XXXXIII

Por la tarde, cuando el sol empezaba a decaer, Macarena y Renato abandonaron la hamaca de lona y fueron hacia la entrada principal de la casa. En minutos, Carlos pasaría en busca de Renato para cumplir el compromiso acordado durante el almuerzo de recorrer juntos las parcelas del fundo.

Al sentarse en la escalera, Macarena escuchó a su espalda las voces de las amigas. Estaban de pie en la salita del teléfono: Teresa sostenía el auricular contra una oreja y María Paz, pegada al lado, intentaba participar en la conversación.

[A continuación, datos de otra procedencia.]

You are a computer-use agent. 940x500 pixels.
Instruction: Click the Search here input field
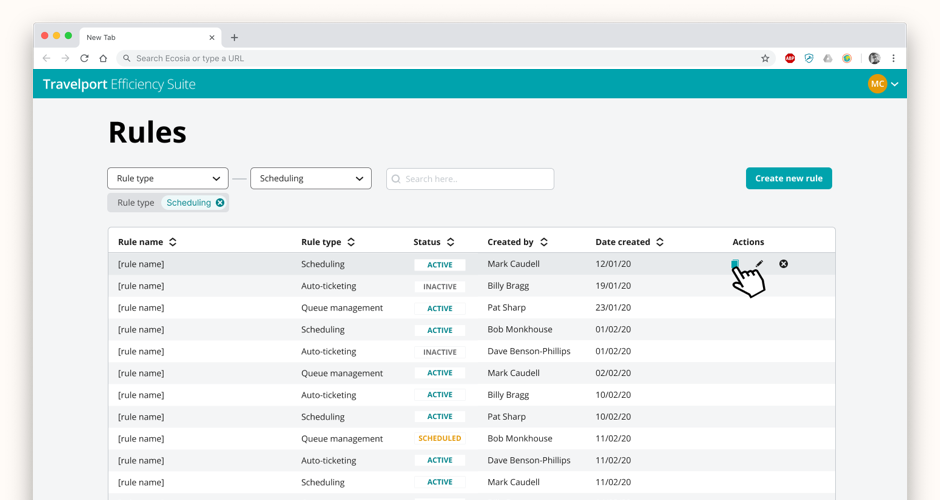(470, 179)
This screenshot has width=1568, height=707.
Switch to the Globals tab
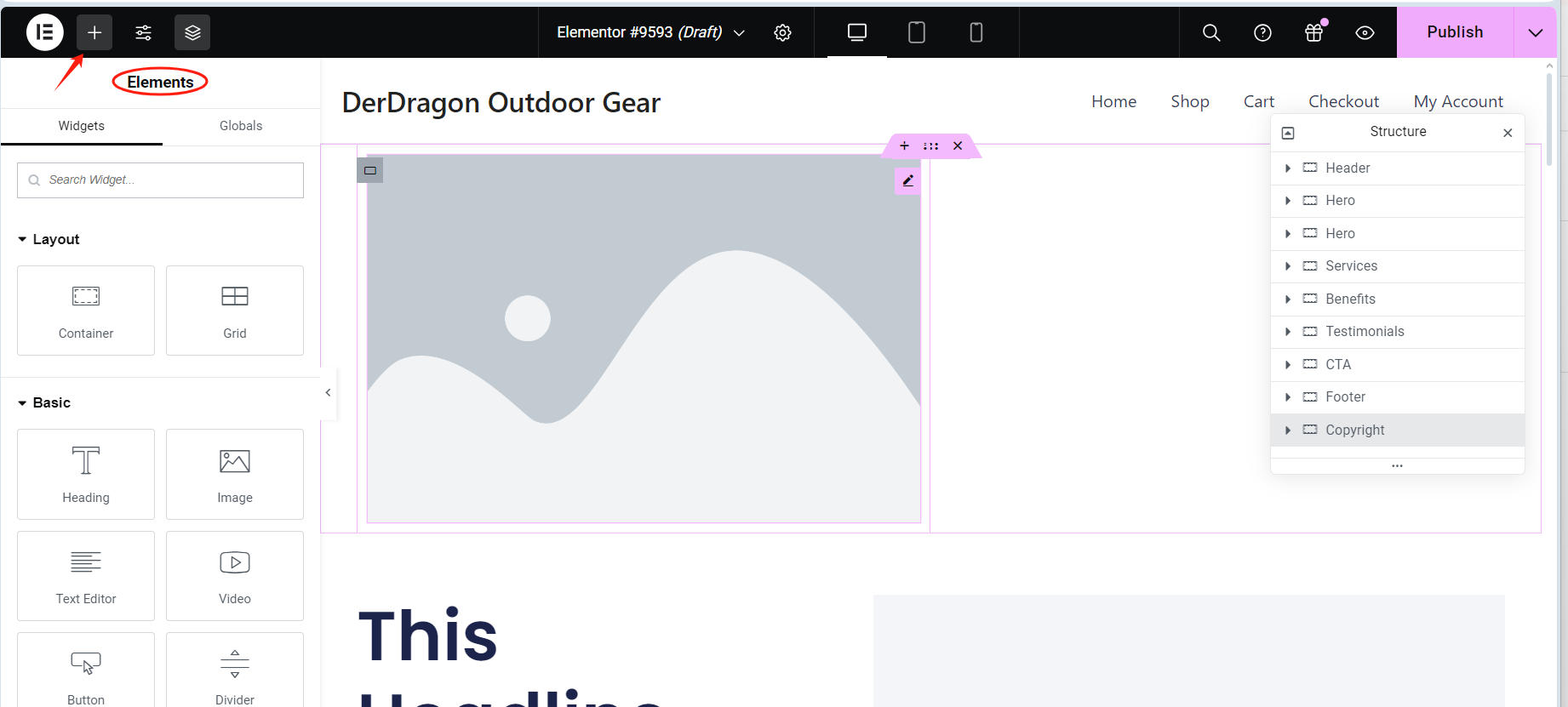[x=241, y=126]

La camioneta ya viraba por la rotonda, la pareja se puso en pie.

–¿Podrán soportar una hora sin verse? –preguntó Carlos al frenar.

Renato besó a Macarena en la frente y fue hacia el asiento del acompañante. Ella puso las palmas sobre las cejas haciéndose sombra y, tal como si mirase una inmensidad despoblada, siguió con la vista la camioneta de Carlos hasta que dobló al final de la calle. Para no extraviarse en tal soledad, fue a la salita contigua a unirse a las niñas.

Teresa ya había cortado la llamada. Estaba de pie, con la cabeza caída sobre la clavícula. Maripá le sobaba ligeramente la espalda en un acto de consuelo. La escena recordó a Macarena el funeral de su mamá; todo el mundo había hecho lo mismo después de abrazar a su padre. Un latido distinto la puso en alerta.

–¿Qué pasó?

Ninguna de las dos chicas quiso responder.

–¿Con quién hablaban? –insistió.

María Paz hizo una mueca de fastidio y tras unos segundos, se animó a contar:

–Hablábamos con la Sole. Le dijo a la Tere que no se hiciera ilusiones con Pedro Pablo –dudó unos instantes, inspiró con pesar y luego, con la vista perdida, concluyó–: Dijo que a él no le gusta... Le gustas tú.

Macarena sintió que el suelo se partía bajo sus pies.

Teresa levantó la cara para enfrentarla. Sus ojos ardían de rabia.

–Eres una mosca muerta.

–Yo no tengo la culpa, Tere, no hice nada. Yo estoy pololeando… –la voz se deshacía en migajas.

–¡Cállate!

Macarena miró a María Paz en busca de ayuda, pero ella evitó el contacto. No iba a involucrarse, era obvio. Ni por un segundo arriesgaría su permanencia en el fundo por causa de ella, menos en “el verano más maravilloso de la vida”. Teresa dio un paso adelante, la furia no aflojaba.

–Coqueteas con todos, eres una Pe cinco Te uno –ya sin poder contenerse, tomó aire y le gritó–: Eso eres: ¡Una puta!

–Te juro que yo nunca…

–¡No me importa! –chilló–. Por tu culpa ese cualquiera se dio el gusto de despreciarme.

Teresa se desmoronó en la silla junto al teléfono y comenzó a hipar. Maripá se acuclilló frente a ella, su pelo castaño cayó sobre los muslos.

–¿Por qué me tratas así?, soy tu amiga –intentó Macarena con la voz rasposa. Los dedos fríos de la pena bajaban por su garganta, hurgaban en zonas oscuras.

Teresa paró de llorar y la miró con los ojos de un perro a punto de morder.

–¡Yo nunca he sido tu amiga! Te invitaron porque tu familia es pobretona y por lo de tu mamá.

Ni siquiera se detuvo al mencionar a su madre. Por el contrario, Teresa puso las manos en la silla, irguió el pecho como si fuera a saltar sobre ella y atacó otra vez:

–Eres una rota, no sé cómo Renato se fijó en ti. Seguro que te bota cuando se dé cuenta de que eres puta. ¡Puta! ¡Le voy a decir a mi mamá que te eche! –siguió, fuera de sí.

Macarena no podía creer lo que estaba oyendo, era imposible que alguien la tratara así. Retrocedió sin despegar la vista del conjunto feroz que formaban Teresa y María Paz.

Salió de la pieza. A sus espaldas sintió un portazo que hizo trizas todo lo que había encontrado en esa casa.